Sungguh memperihatinkan, tidak hanya di Jawa Timur, tetapi di beberapa wilayah lain juga mengalami kejadian yang sama. Salah satunya di Subang. Sejumlah Anggota DPRD yang baru saja dilantik pada tanggal 4/9/2024 kedapatan menggadaikan SK ke bank sebagai agunan. Besarnya pinjaman pun beragam mulai dari 500 juta hingga 1 miliar (republika.co.id 7/9/2024)

Fenomena ini wajar terjadi di negara yang mengemban sistem demokrasi. Dalam sistem ini, uang dan materi menjadi ukuran kesuksesan. Jadi, tidak heran apabila membutuhkan biaya yang tidak sedikit dalam proses kampanye calon anggota dewan. 

Calon anggota legislatif harus mengeluarkan uang dalam jumlah yang tidak sedikit untuk membiayai proses pemenangannya. Akibatnya, mereka harus segera berupaya untuk dapat melunasi utangnya setelah terpilih.

Politik Berbiaya Mahal

Ada beberapa faktor yang bisa menjadi alasan mereka menggadaikan SK, antara lain:

Pertama, tentu saja beban keuangan yang tinggi selama proses kampanye, seperti perjalanan ke daerah pilihan, penyediaan peralatan kampanye, pembiayaan tim sukses, dan lainnya. 

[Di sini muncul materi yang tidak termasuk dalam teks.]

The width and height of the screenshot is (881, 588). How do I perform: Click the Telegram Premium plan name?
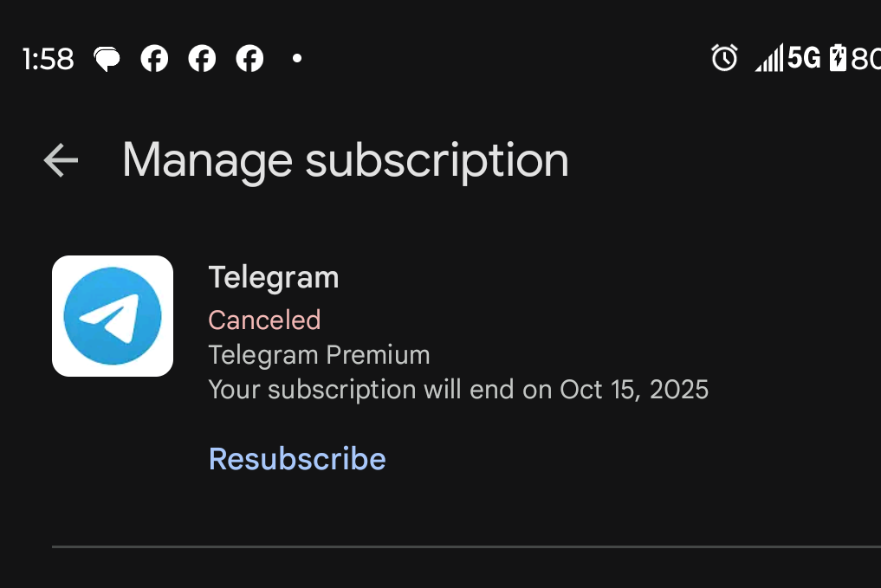pyautogui.click(x=319, y=355)
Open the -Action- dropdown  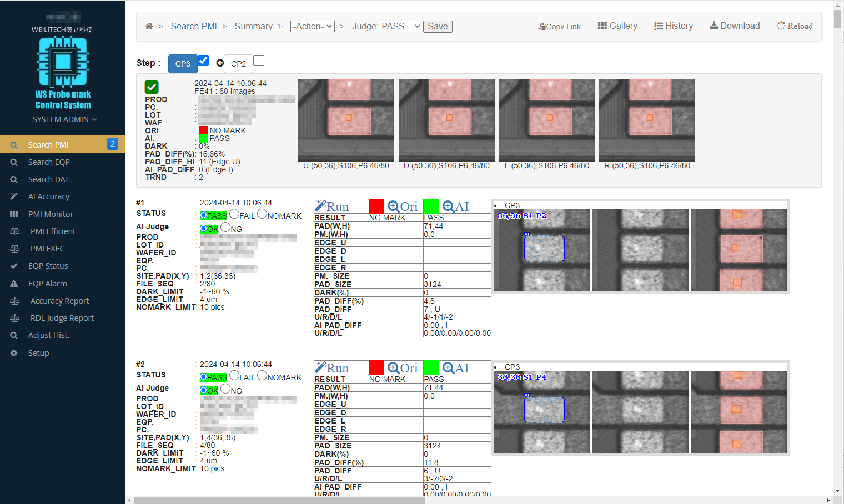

Kedua, gaya hidup hedonis yang tentu saja membutuhkan biaya banyak, sehingga mendorong mereka untuk mencari sumber pembiayaan lain.

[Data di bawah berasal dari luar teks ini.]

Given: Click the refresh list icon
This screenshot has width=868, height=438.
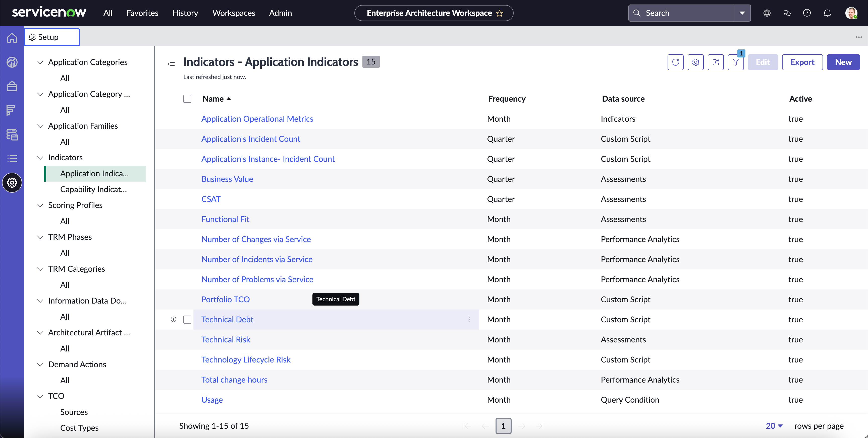Looking at the screenshot, I should (x=675, y=62).
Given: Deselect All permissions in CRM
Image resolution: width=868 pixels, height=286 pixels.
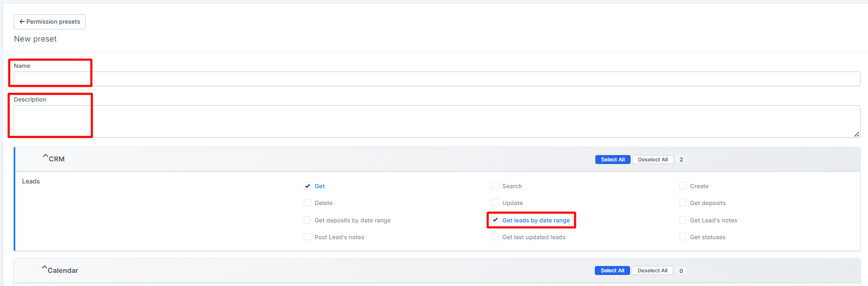Looking at the screenshot, I should pyautogui.click(x=653, y=160).
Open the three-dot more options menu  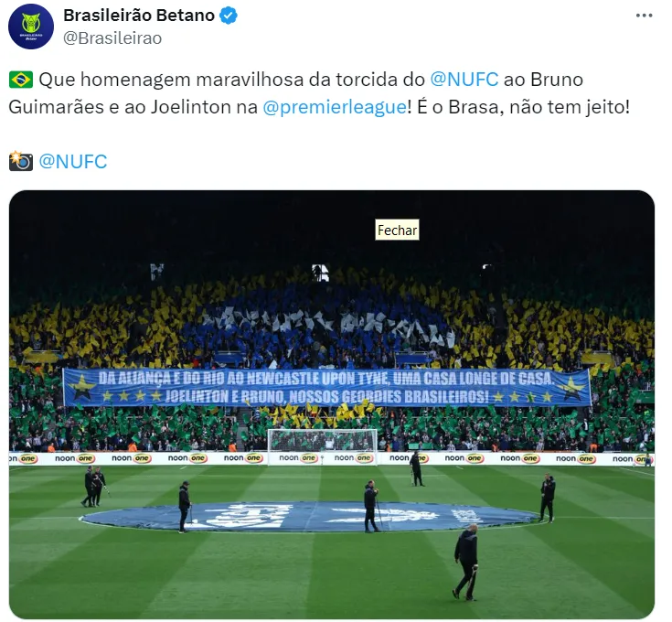[x=644, y=16]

Ketiga, utang kepada pihak tertentu yang telah membiayai kampanye, sehingga saat sudah terpilih harus segera dikembalikan.

Politik yang berbiaya mahal ini telah menciptakan ikatan seperti benang kusut yang sulit diurai. Mau tidak mau, para calon harus mengeluarkan biaya mahal untuk membiayai kegiatan-kegiatan dalam masa kampanye. Maka, banyak di antara mereka yang mencari pinjaman dana atau sokongan dari para pengusaha atau pemodal untuk membiayai semua kegiatan mereka. 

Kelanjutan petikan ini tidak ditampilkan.